8. Immersion best displays humility and submission (I want to be sprinkled lightly so as not to mess my hair is a tepid response to obedience for example). Ps 133:2 expresses abundance, don’t spare, glory in the abundance, not like Joash who did not display a passion for all (2 Kings 13:15-19).

The bottom line: Is the person (child or otherwise) submitting himself to baptism to testify his heart felt need to show God surrender to His Lordship then that one should not be prevented. If there be any other reason for following through with baptism other than being motivated out of obedience, it is irrelevant in the eyes of God, though other people may be pleased or falsely comforted.

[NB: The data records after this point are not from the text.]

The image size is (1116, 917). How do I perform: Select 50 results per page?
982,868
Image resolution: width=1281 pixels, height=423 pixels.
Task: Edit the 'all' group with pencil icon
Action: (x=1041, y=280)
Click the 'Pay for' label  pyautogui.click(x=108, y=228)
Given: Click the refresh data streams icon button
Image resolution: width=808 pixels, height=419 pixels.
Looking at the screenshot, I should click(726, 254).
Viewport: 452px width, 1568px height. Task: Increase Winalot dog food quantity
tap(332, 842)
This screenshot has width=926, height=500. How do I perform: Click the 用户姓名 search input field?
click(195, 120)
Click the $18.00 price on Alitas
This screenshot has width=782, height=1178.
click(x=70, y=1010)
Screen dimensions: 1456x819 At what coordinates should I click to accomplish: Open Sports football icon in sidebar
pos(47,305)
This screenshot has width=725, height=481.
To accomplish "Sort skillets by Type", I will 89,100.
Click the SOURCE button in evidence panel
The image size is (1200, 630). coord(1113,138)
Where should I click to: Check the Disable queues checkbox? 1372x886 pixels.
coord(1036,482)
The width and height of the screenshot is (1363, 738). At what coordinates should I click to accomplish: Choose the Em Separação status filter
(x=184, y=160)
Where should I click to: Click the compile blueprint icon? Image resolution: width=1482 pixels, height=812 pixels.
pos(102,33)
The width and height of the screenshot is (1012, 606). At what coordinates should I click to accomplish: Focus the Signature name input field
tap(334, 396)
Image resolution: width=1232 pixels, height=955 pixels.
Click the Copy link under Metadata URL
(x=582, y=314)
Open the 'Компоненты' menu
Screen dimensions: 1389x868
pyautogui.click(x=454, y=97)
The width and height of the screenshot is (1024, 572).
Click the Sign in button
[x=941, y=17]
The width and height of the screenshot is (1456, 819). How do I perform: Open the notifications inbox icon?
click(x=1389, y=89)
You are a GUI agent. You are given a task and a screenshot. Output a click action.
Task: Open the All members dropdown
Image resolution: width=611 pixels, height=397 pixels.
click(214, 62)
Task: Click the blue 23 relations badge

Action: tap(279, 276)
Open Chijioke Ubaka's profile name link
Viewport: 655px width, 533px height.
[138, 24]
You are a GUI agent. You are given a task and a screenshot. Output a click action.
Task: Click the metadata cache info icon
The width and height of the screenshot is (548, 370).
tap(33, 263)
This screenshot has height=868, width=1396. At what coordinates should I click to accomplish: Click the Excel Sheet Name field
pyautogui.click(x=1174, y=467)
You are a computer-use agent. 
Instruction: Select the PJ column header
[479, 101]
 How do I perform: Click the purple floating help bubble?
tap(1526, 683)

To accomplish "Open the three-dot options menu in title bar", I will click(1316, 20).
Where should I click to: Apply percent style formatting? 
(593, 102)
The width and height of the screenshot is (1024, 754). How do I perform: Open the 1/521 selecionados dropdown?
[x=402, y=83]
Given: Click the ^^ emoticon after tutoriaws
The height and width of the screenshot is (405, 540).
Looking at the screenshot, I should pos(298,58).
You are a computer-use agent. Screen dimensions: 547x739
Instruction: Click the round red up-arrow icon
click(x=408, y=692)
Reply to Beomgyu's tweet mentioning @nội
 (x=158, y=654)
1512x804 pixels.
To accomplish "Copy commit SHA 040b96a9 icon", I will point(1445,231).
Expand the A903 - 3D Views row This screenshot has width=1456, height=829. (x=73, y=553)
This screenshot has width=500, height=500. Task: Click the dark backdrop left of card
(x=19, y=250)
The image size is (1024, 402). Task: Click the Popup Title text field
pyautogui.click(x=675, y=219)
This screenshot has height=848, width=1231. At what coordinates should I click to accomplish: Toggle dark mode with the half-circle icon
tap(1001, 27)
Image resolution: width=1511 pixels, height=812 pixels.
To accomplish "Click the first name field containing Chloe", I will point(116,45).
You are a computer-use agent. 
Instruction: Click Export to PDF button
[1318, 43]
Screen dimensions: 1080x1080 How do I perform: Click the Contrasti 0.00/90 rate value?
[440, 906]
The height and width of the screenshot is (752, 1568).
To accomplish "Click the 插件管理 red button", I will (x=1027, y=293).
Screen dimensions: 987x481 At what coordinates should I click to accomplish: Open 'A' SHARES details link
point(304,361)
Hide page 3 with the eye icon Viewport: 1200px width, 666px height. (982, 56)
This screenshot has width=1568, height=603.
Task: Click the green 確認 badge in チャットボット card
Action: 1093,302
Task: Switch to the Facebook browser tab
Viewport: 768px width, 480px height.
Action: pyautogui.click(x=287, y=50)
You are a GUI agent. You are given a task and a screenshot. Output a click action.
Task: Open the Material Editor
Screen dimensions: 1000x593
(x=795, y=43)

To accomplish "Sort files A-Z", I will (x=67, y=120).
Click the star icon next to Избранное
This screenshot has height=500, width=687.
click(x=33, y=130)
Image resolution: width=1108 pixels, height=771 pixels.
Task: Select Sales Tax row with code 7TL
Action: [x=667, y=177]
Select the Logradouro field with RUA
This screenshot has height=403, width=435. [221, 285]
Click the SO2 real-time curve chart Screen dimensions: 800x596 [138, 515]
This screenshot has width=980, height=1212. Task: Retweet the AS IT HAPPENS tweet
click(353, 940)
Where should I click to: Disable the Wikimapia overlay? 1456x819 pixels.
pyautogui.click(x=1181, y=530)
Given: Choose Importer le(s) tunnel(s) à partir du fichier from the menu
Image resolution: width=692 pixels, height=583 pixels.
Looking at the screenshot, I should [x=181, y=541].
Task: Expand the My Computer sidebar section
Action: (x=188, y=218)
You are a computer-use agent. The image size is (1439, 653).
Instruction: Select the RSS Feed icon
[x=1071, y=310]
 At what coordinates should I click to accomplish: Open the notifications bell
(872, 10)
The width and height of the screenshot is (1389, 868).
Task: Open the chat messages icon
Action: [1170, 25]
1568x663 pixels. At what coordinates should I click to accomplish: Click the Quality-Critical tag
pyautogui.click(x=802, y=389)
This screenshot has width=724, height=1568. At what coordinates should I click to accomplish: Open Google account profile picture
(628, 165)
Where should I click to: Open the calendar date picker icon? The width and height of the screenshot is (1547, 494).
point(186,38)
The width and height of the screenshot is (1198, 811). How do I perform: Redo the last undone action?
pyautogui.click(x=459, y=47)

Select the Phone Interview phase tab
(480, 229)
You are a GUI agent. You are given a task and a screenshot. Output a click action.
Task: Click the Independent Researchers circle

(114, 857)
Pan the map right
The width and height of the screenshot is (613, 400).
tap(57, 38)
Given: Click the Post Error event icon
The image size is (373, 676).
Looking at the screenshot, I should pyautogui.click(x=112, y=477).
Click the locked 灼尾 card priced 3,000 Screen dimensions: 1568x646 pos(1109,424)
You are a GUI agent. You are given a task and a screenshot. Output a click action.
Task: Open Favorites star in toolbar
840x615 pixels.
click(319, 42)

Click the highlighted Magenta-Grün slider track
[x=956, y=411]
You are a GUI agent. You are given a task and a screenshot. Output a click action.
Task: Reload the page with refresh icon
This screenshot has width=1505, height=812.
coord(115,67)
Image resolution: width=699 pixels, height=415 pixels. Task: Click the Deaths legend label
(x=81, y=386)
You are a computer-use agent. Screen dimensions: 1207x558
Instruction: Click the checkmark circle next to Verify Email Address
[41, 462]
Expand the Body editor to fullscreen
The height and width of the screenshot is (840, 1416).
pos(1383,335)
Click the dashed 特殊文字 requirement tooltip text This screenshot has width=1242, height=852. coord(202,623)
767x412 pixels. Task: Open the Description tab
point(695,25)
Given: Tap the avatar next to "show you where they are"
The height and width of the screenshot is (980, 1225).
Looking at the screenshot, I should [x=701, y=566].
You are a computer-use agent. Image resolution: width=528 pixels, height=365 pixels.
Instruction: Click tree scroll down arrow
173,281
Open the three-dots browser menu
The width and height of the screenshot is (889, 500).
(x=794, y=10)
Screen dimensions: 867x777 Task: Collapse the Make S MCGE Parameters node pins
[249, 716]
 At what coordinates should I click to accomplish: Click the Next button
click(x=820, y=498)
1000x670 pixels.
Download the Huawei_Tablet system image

But there is another connection: Peter saw in the Flood a picture (type) of a Christian’s experience of baptism – 1 Peter 3:22. No matter what mode of baptism you may accept, it is certain that the early church practiced immersion. It is a picture of our Lord’s death, burial, and resurrection. Many people today do not take baptism seriously, but it was a serious matter in the early church. Baptism meant a clean break with the past, and this could include separation from a convert’s family, friends, and job. Candidates for baptism were interrogated carefully, for their submission in baptism was a step of consecration, and not just an “initiation rite” to “join the church.”

(from The Bible Exposition Commentary. Copyright (c) 1989 by SP Publications, Inc. All rights reserved.)

[1]

The etymological and hermeneutic understanding of the word ‘bapto’, the root of the word ‘baptizo’, and ‘baptizo’ use gives us invaluable insight as to its meaning. The English word is carried over from the Greek. The English equivalent could be to dip (bapto) and immerse (baptizo). The ‘immerse’ is the primary meaning of the word in the new testament. ‘Bapto’ is used only three times in the New Testament – Lk 16:24; Jn 13:26; Rev 19:13 – The first two instances contextually means to ‘dip’ which involves the two actions of putting in and drawing out. The reference in Revelation illustrates the secondary meaning – to dye or stain.

Good insight is derived from the Septuagint (Greek translation 200 years B.C.) where the accepted meaning of the word ‘baptizo’ translates five Hebrew words: 1. to affright (used once); 2. to come (used once); 3. to pierce (used once) 4. to dye (used three times); 5. to cleanse (sixteen times).

[2]though it could be considered that He referred to the spiritual aspect of ‘decisions’ of salvation rather than ritual baptism per se.

[3] some would question anyone who accepts salvation in Christ being possible without surrender to the Lordship of Christ too.